WHAT TO DO: Look below for the line that contains "The height and", then quote it and all the lines after it, exactly, with the pictures left out.

Saved data entries:

---*---

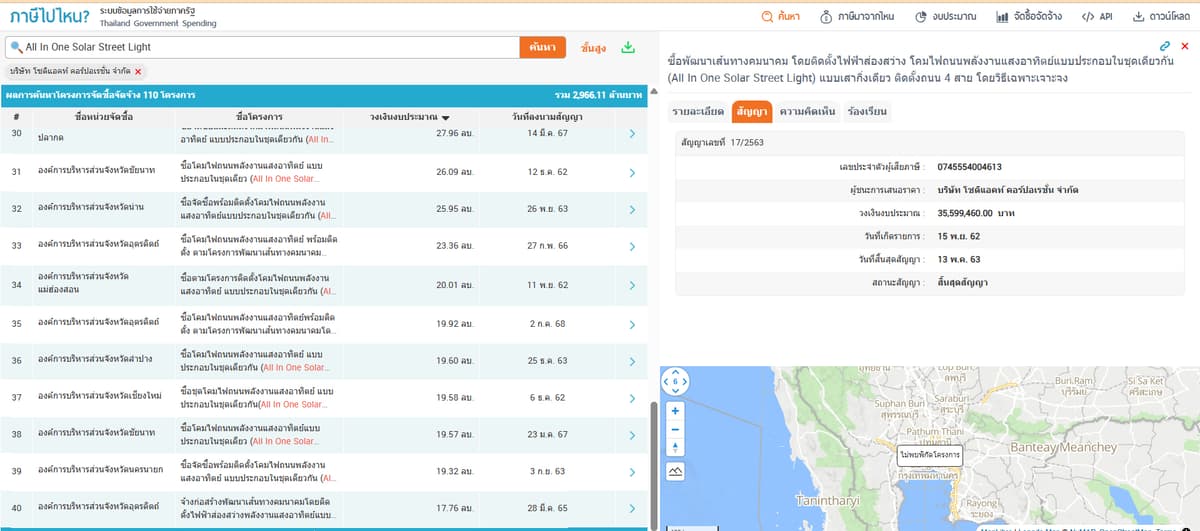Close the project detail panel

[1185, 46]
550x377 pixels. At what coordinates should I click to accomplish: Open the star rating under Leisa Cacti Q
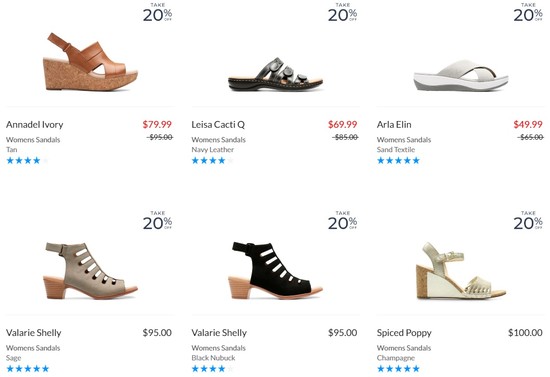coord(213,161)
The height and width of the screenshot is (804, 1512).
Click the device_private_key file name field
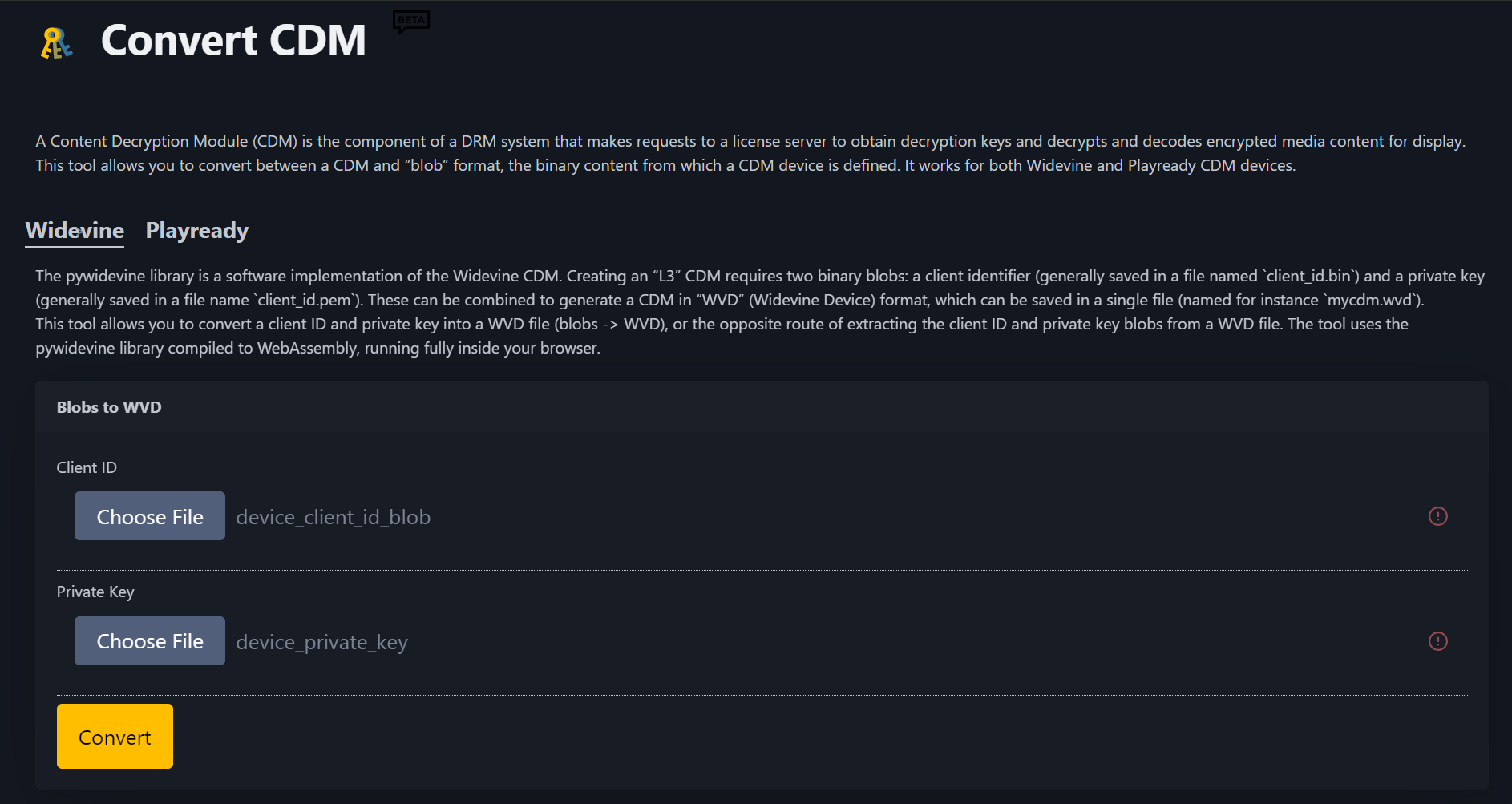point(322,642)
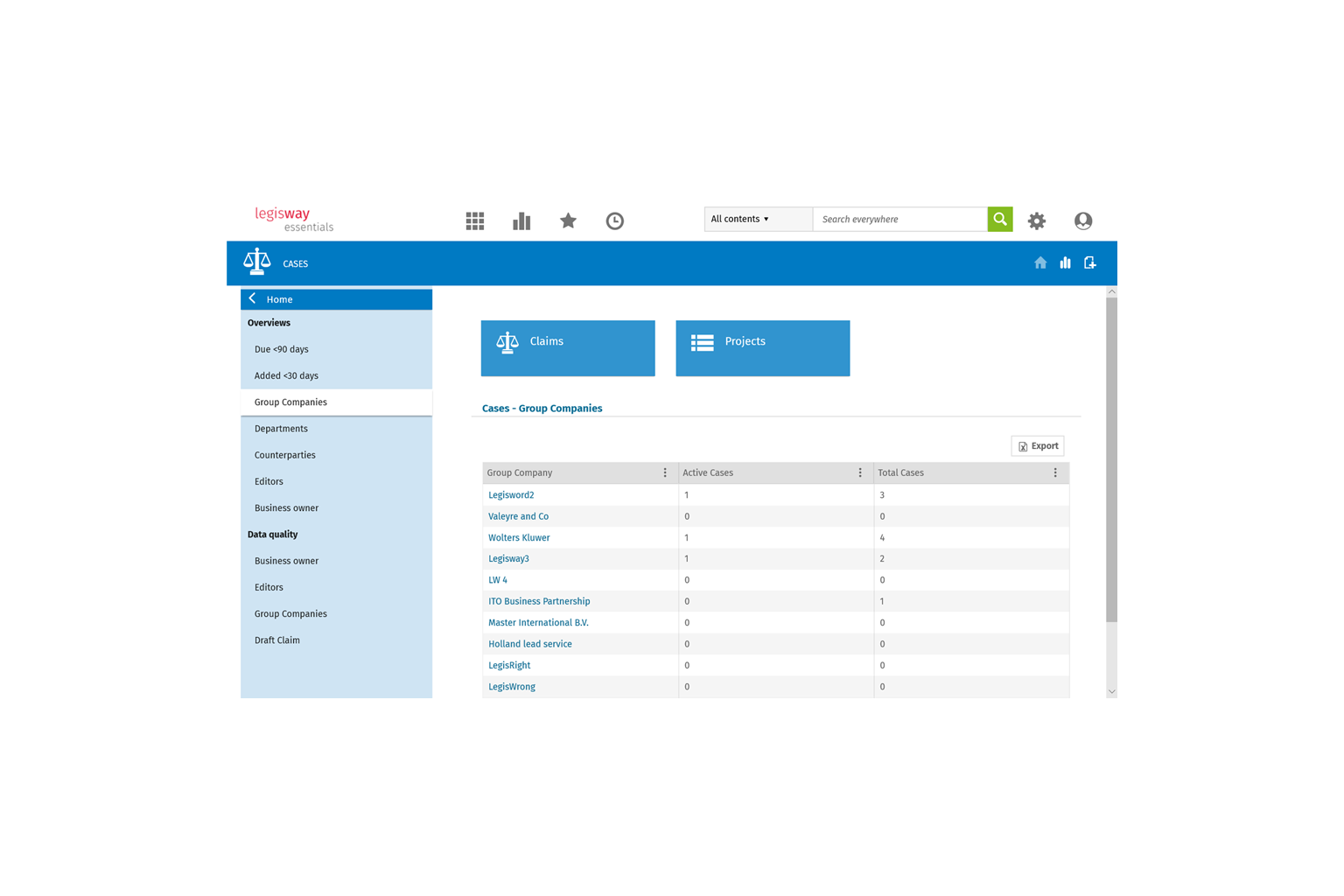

---*---

EXERCISE RESULT:
The height and width of the screenshot is (804, 1512).
Click the device_private_key file name field
point(322,642)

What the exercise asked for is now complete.